▸ Saved entries
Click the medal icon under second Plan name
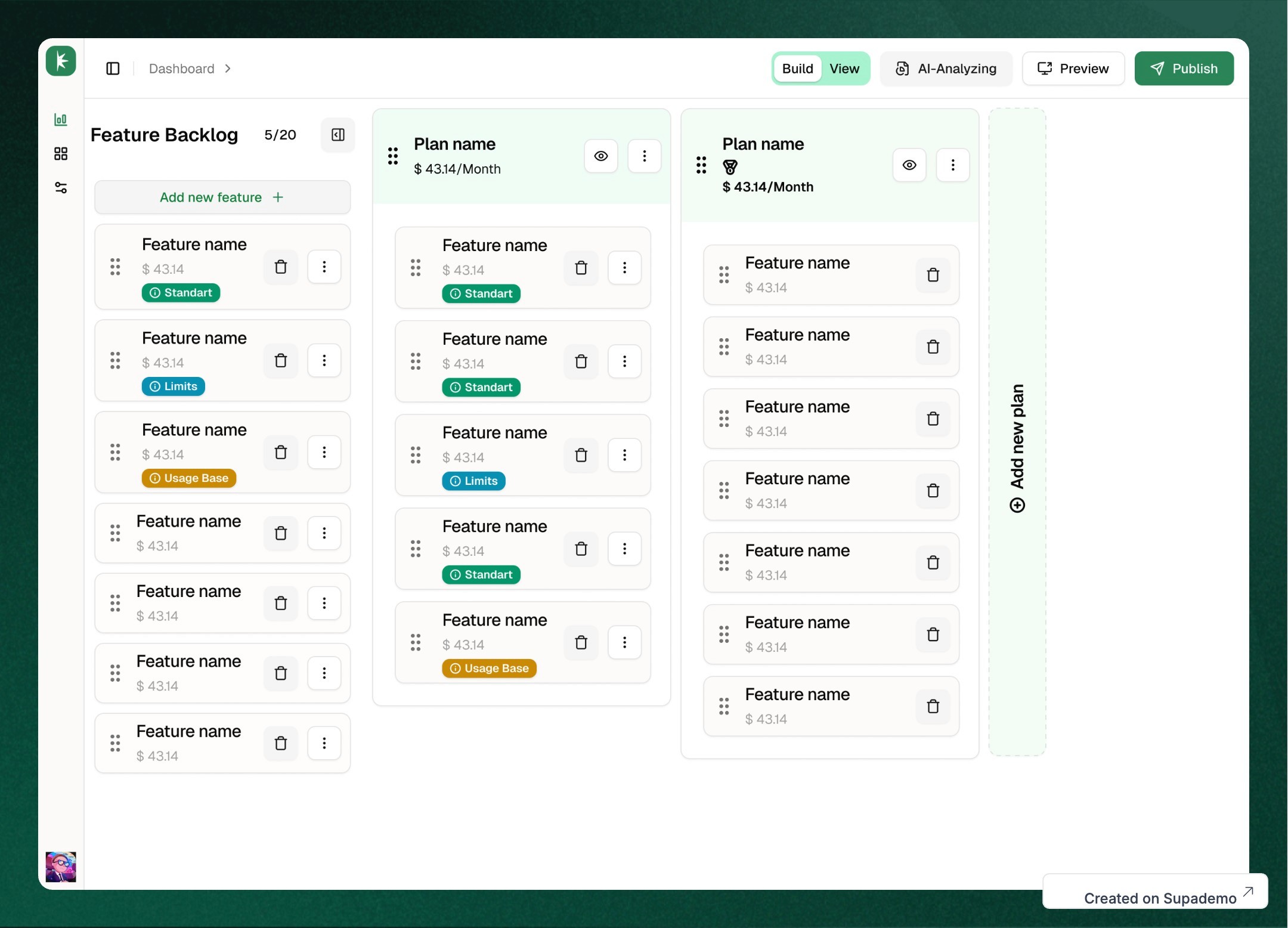The width and height of the screenshot is (1288, 928). [x=730, y=167]
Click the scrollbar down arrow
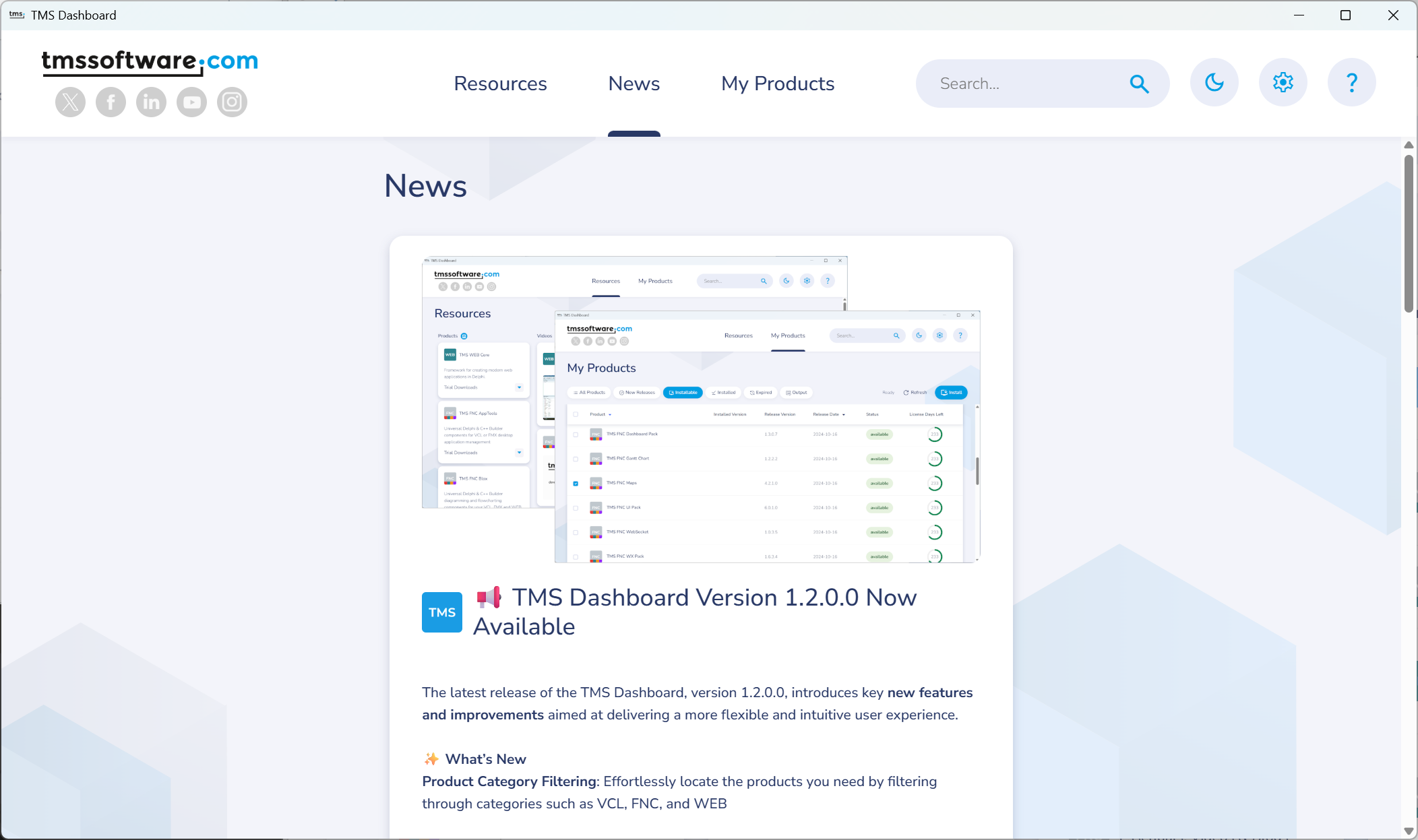This screenshot has height=840, width=1418. tap(1408, 831)
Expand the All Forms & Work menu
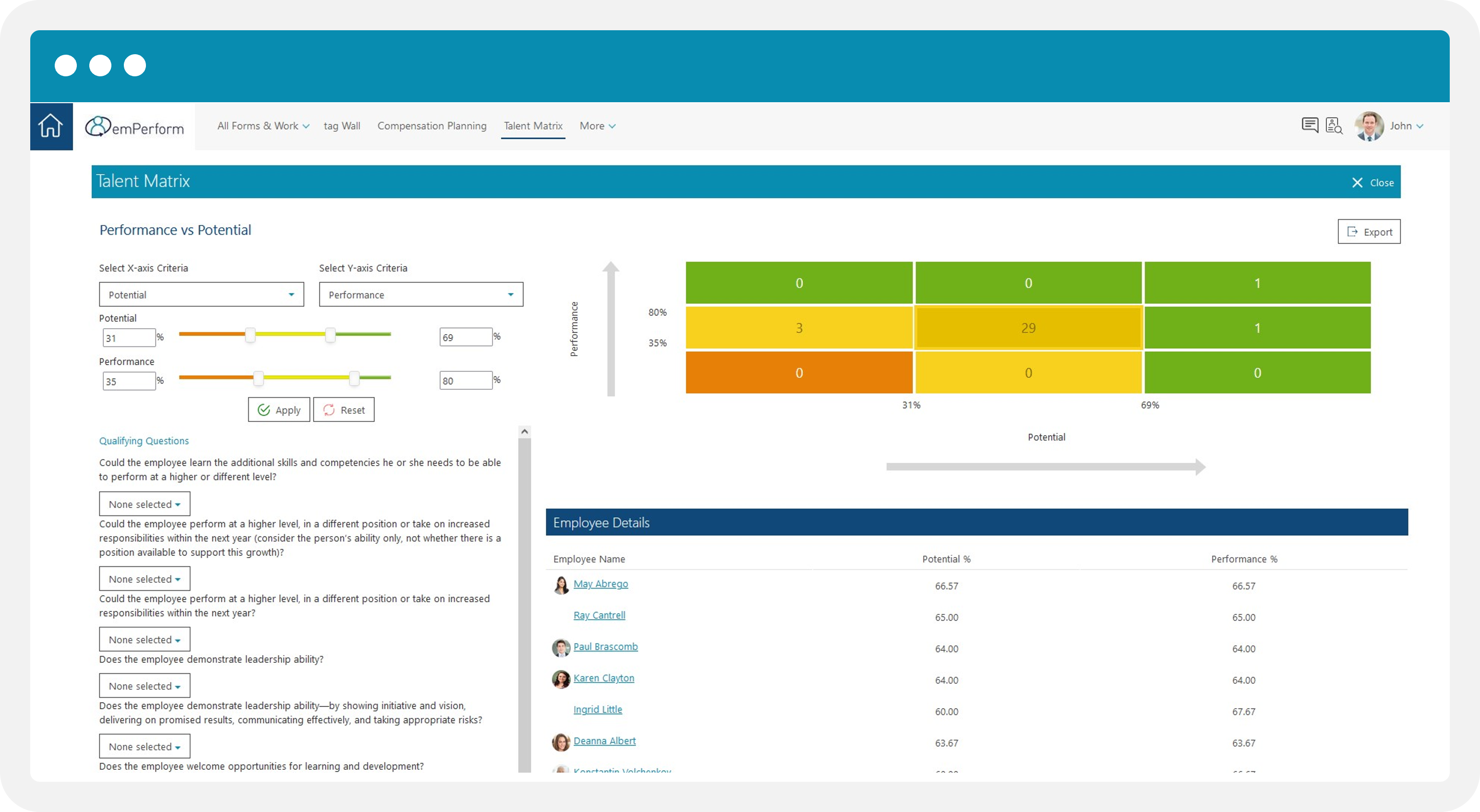The height and width of the screenshot is (812, 1480). 263,126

▸ What is being asked
Should there be pictures in the data, leave them out and return the rest exactly.

▸ Solved problem
Click the medal icon under second Plan name
The width and height of the screenshot is (1288, 928). [x=730, y=167]
Click the scrollbar down arrow
This screenshot has height=840, width=1418. tap(1408, 831)
Expand the All Forms & Work menu
The height and width of the screenshot is (812, 1480). 263,126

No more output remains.